■ REQUIREMENT: Please could you give again the lines from the one holding "How do I perform: Click" through the final line of the data below, exactly, with no other lines?

----- THE DATA -----

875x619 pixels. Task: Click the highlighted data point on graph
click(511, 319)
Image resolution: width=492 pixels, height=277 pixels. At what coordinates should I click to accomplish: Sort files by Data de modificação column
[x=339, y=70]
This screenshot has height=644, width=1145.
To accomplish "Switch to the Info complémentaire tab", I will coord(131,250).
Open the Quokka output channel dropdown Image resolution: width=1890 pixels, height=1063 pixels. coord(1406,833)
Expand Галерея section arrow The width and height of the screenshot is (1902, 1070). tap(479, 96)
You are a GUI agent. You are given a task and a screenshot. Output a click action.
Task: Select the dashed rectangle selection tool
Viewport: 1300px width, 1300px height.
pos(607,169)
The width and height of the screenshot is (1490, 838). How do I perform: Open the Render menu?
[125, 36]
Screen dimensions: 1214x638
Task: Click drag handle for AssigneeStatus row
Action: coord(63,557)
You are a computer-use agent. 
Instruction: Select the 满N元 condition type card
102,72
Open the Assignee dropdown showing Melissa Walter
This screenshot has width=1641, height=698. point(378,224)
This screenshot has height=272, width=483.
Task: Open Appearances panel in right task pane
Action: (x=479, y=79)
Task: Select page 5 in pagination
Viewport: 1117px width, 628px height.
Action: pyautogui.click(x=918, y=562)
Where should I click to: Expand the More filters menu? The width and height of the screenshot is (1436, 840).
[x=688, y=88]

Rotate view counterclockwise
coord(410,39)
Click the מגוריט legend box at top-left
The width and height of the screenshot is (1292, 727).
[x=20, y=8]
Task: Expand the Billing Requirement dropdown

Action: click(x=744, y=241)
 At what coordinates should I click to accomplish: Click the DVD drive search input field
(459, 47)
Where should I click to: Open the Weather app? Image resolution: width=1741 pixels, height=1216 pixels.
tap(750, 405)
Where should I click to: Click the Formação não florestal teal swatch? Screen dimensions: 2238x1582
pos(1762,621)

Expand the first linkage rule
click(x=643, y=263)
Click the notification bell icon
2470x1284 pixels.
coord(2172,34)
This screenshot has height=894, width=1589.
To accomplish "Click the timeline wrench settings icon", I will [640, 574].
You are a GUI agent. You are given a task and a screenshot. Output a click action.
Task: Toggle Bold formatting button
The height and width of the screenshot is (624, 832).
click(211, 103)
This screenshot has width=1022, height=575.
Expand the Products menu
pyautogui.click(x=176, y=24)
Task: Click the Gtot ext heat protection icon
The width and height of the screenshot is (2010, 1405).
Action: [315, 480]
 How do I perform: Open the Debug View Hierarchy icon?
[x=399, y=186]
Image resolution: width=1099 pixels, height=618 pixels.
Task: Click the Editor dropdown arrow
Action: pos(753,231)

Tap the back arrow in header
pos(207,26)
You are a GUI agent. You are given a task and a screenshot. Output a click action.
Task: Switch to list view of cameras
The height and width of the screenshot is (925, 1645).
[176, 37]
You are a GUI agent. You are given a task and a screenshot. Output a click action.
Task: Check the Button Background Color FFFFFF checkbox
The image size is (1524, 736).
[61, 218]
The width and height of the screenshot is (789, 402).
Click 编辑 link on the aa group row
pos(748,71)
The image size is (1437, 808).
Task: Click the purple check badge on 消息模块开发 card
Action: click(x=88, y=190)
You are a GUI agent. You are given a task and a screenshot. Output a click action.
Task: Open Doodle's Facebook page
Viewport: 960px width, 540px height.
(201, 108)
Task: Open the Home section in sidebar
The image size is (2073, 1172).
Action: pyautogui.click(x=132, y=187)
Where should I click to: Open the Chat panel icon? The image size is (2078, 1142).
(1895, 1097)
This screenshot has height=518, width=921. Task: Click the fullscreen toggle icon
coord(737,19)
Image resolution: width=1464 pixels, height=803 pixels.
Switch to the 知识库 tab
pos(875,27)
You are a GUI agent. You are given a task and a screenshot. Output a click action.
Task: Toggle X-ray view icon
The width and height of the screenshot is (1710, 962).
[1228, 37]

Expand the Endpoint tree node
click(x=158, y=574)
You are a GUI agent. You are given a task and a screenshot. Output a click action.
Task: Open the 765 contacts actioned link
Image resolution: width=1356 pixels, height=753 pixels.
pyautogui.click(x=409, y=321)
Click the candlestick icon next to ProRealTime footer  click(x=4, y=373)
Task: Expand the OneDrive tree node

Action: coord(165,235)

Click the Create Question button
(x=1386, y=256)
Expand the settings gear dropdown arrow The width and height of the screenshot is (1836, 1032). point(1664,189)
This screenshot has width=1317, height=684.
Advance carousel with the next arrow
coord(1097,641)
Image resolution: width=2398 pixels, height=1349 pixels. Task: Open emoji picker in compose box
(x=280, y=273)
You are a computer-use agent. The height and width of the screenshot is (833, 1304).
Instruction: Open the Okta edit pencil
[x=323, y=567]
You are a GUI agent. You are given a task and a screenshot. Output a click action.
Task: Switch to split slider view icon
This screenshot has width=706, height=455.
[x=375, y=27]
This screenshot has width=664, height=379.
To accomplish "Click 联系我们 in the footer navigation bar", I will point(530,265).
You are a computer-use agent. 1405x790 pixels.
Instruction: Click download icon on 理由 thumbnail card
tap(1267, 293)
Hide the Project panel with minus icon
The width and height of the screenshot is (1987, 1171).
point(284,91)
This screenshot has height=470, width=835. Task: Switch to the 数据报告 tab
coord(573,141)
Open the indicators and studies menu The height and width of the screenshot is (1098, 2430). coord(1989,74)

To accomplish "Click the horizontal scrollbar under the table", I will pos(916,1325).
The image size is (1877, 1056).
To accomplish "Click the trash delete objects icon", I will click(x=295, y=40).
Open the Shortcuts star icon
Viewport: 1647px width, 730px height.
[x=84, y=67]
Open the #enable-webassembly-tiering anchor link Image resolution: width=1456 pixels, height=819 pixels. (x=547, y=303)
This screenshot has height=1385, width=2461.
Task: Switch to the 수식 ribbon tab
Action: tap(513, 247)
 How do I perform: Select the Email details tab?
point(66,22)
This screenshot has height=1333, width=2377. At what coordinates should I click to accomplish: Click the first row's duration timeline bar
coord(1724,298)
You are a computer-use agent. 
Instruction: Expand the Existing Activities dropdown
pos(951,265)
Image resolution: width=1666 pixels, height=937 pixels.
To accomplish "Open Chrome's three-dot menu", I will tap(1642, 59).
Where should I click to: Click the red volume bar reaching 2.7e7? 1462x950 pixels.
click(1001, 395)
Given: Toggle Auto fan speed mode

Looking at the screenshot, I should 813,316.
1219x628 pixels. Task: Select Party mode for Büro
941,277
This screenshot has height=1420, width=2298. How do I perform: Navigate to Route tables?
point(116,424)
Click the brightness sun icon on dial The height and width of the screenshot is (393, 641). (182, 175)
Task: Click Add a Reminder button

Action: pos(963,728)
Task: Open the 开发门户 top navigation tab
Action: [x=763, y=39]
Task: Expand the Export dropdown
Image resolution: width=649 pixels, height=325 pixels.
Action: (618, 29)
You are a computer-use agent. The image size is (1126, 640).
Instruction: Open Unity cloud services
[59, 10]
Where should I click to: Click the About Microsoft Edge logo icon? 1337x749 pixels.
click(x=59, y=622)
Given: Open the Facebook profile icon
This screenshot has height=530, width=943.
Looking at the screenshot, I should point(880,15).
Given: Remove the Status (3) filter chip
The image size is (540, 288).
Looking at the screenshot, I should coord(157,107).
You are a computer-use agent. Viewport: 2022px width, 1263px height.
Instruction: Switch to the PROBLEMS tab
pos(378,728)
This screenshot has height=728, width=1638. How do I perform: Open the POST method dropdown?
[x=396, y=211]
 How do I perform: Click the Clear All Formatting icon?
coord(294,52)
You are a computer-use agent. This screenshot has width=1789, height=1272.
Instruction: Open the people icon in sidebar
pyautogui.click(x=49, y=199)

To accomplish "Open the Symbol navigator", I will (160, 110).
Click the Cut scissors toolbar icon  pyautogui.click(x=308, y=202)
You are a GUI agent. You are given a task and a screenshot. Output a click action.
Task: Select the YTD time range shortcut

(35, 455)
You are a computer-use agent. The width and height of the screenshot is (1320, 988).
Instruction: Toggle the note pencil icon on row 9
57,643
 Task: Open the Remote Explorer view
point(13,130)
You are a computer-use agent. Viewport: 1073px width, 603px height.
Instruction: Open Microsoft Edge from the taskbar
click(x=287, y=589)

-----

■ TASK RESULT:
 How do I perform: Click the Clear All Formatting icon?
coord(294,52)
You are a computer-use agent. This screenshot has width=1789, height=1272.
Instruction: Open the people icon in sidebar
pyautogui.click(x=49, y=199)

To accomplish "Open the Symbol navigator", I will (160, 110).
Click the Cut scissors toolbar icon  pyautogui.click(x=308, y=202)
You are a GUI agent. You are given a task and a screenshot. Output a click action.
Task: Select the YTD time range shortcut

(35, 455)
You are a computer-use agent. The width and height of the screenshot is (1320, 988).
Instruction: Toggle the note pencil icon on row 9
57,643
 Task: Open the Remote Explorer view
point(13,130)
You are a computer-use agent. Viewport: 1073px width, 603px height.
Instruction: Open Microsoft Edge from the taskbar
click(x=287, y=589)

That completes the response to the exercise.